Menurut Duguit, negara hukum adalah negara yang berfokus pada perlindungan hak-
hak individu, menjaga supremasi hukum, dan menegakkan keadilan. Sementara itu,
negara sosial adalah negara yang memiliki tanggung jawab sosial terhadap
kesejahteraan masyarakat dan memperhatikan redistribusi kekayaan. Dalam konteks
Inggris, klasifikasi ini dapat diterapkan karena negara tersebut memiliki prinsip-prinsip
negara hukum yang kuat dengan sistem hukum umum yang terkenal di dunia, yaitu
common law. Inggris juga menghargai hak-hak individu dan menjaga supremasi hukum
dalam praktek pemerintahannya.
Namun demikian, Inggris juga memiliki elemen negara sosial yang terlihat melalui
sistem kesejahteraan yang kuat dan peran pemerintah dalam memberikan layanan
publik dan perlindungan sosial kepada warganya. Contohnya adalah National Health
Service (NHS) yang menyediakan pelayanan kesehatan gratis bagi seluruh penduduk
Inggris. Selain itu, konsep teori Leon Duguit juga menekankan pentingnya tanggung
jawab negara terhadap kepentingan umum dan keadilan sosial. Dalam konteks Inggris,
ini dapat terlihat melalui kebijakan publik yang bertujuan untuk mengurangi
kesenjangan sosial, mendorong inklusi sosial, dan memberikan perlindungan bagi
kelompok yang rentan. Contohnya, pemerintah Inggris telah mengadopsi kebijakan
kesejahteraan sosial yang melibatkan pemberian tunjangan sosial, subsidi perumahan,
serta program-program bantuan lainnya bagi individu dan keluarga yang membutuhkan.

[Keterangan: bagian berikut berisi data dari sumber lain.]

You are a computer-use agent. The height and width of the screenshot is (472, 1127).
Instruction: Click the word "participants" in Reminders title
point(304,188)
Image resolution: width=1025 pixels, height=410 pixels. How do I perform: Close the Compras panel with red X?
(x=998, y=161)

Tujuan dari kebijakan ini adalah untuk menciptakan kesetaraan sosial dan memastikan
bahwa semua warga negara mendapatkan akses yang adil terhadap kebutuhan dasar.
Namun, perlu dicatat bahwa klasifikasi negara Inggris sebagai perpaduan antara
negara hukum dan negara sosial tidaklah mutlak. Pengklasifikasian negara sering kali
rumit dan tergantung pada banyak faktor seperti perkembangan politik, ekonomi, dan
sosial dalam suatu negara.
Oleh karena itu, pemahaman terhadap klasifikasi negara Inggris berdasarkan teori Leon
Duguit dapat menjadi suatu sudut pandang yang bermanfaat, tetapi juga perlu
diperhatikan dengan konteks dan perubahan zaman yang terus berlangsung.
Sumber :
Black, A. (2012). The history of political thought: From Plato to Marx. Bloomsbury
Publishing
Aspinall, E. (2014). Democracy for Sale: Elections, Clientelism, and the State in
Indonesia. Cornell University Press.